De acordo com Mabel, os sinais de reversão da política de juros altos deveriam ter sido dados pelo Copom desde abril ou maio, quando já havia clareza em relação à mudança de tendência da inflação, confirmada mesmo pelo comportamento dos núcleos do IPCA, que excluem itens mais voláteis. Na média, os índices apurados com base nessa metodologia, utilizada pelo BC e consultorias independentes, saíram de 10,48% em junho do ano passado, no acumulado em 12 meses, para 6,74% em maio passado. O indicador de difusão, que registra o porcentual de itens e/ou produtos em alta dentro do IPCA, da mesma forma desabou de 74,93% para 55,97% entre maio do ano passado e igual mês deste ano. “O BC já estava errado desde janeiro. Precisamos bater bumbo para que a queda dos juros ocorra imediatamente”, ironiza o presidente da Fieg.
Na Mitsubishi, pátio está lotado de veículos
“A taxa de juros deveria já ter caído há mais de um ano”, afirma Miguel Torres, presidente da Confederação Nacional dos Metalúrgicos (CNTM) e da Força Sindical. Ele considera um absurdo o fato de o Brasil ter assumido, já há tempos, o posto nada honroso de campeão mundial de juros altos, à frente das 20 maiores economias globais, segundo a consultoria Análise Econômica, incluindo a Rússia, um país em guerra. “O BC é independente, mas não pode jogar contra o País, que precisa voltar a crescer”, acrescenta Torres. Presidente do Sindicato dos Metalúrgicos de Catalão (Simecat), Carlo Albino registra preocupação com os rumos da atividade industrial, apontando casos de demissões no parque instalado na região e paralisação de vendas. “Na Mitsubishi, por exemplo, o pátio está lotado de veículos”, afirma.
Numa visão mais ampla, prossegue a carta-manifesto, “o setor produtivo considera ainda que o controle da inflação, via restrição monetária, é contraproducente, diante da necessidade de agregar valor à produção e ampliar a participação da indústria no PIB nacional e no mercado internacional”. A Selic elevada, acrescenta o texto, “encarece o custo do crédito para famílias e empresas, o que contribui para esfriar ainda mais a atividade econômica. Esperamos que o bom senso prevaleça e que o Copom perceba a necessidade que o País tem de produzir, gerar emprego e renda”.

+++++

Enunciado da tarefa:
Traduza para o inglês a seguinte frase do texto sobre a taxa de juros: “O BC é independente, mas não pode jogar contra o País, que precisa voltar a crescer”, acrescenta Torres.

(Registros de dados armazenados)
+++++

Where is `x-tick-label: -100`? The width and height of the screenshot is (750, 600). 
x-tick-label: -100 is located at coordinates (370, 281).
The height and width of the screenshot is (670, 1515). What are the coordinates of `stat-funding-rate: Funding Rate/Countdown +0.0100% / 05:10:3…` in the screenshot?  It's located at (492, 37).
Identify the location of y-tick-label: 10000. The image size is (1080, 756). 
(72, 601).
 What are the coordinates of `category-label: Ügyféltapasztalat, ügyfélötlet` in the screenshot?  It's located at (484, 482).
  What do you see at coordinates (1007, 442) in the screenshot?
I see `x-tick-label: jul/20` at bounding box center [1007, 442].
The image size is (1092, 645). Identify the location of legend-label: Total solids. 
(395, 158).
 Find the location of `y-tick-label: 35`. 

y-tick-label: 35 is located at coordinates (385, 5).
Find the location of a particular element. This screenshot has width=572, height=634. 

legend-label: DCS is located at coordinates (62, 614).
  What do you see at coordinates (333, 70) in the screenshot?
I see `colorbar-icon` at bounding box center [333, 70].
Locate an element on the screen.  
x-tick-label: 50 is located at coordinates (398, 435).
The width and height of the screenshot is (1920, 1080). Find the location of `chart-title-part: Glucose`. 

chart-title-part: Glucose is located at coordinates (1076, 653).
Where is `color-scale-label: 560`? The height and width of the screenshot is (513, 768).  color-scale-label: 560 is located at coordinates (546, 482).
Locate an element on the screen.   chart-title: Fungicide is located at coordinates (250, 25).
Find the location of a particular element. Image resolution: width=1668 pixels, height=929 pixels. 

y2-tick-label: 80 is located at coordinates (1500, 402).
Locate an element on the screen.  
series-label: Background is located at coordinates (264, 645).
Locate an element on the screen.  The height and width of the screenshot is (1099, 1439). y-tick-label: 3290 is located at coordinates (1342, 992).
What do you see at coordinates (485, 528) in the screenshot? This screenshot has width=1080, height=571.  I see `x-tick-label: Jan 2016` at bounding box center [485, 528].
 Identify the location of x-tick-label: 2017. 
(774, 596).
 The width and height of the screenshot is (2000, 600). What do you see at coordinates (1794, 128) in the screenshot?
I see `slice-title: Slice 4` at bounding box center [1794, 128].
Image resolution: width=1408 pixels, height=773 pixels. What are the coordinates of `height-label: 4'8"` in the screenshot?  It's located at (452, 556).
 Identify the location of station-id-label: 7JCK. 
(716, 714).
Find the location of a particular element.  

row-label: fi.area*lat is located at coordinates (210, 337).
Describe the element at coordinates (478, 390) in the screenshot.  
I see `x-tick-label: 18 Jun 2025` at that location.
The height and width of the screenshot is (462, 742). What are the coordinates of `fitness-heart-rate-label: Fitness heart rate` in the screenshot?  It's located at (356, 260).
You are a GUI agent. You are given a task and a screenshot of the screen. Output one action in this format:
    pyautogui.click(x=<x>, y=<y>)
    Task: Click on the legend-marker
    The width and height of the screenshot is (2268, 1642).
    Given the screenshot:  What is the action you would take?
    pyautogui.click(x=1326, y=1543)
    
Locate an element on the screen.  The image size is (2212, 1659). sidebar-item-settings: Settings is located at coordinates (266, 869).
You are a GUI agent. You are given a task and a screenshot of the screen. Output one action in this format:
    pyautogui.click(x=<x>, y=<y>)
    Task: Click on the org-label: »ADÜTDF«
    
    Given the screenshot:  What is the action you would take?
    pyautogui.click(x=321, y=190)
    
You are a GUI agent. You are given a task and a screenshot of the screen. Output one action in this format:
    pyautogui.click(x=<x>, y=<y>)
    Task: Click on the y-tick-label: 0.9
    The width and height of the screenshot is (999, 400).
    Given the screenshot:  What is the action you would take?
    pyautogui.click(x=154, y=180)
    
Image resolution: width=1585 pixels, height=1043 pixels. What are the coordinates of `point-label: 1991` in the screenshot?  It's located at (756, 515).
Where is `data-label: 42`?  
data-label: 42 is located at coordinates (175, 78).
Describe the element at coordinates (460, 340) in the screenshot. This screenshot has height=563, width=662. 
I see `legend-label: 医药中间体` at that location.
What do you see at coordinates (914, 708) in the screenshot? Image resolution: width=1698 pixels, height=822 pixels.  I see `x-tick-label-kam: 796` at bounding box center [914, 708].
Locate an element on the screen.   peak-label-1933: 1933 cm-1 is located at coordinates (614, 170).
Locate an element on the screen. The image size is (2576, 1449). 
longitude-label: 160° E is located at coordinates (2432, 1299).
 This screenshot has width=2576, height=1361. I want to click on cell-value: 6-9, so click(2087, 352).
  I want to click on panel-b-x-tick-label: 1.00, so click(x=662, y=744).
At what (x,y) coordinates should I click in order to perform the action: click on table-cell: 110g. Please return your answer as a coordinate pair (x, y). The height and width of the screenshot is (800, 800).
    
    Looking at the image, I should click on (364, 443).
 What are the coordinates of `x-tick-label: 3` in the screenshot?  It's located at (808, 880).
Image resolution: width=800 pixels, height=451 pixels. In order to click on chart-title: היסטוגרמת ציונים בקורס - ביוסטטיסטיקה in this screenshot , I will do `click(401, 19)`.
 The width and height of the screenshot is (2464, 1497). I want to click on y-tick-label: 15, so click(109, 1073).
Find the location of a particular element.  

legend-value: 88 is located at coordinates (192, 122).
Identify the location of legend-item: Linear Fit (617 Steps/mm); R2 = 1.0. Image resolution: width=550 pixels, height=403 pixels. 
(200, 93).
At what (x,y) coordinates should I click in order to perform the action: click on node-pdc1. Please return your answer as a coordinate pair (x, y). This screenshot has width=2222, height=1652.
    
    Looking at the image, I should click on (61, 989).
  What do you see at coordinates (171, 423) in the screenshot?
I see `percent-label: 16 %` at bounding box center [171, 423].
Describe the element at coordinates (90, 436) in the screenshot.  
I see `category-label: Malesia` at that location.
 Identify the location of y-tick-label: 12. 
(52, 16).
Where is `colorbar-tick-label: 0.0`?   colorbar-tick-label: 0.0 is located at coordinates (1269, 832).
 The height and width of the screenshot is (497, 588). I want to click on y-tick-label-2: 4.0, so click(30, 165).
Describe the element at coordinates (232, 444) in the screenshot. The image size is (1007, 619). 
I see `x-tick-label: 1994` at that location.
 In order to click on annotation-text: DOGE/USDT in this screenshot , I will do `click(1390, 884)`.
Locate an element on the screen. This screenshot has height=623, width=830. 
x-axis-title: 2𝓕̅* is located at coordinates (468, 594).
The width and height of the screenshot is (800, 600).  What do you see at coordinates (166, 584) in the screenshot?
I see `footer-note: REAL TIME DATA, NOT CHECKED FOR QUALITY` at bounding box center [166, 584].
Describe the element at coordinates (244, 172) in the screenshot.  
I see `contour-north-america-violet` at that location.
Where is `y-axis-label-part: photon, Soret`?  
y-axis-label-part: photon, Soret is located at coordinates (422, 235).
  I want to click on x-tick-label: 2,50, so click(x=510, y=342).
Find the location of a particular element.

+++++

Resposta abaixo:
"The Central Bank is independent, but it cannot play against the country, which needs to grow again," Torres adds.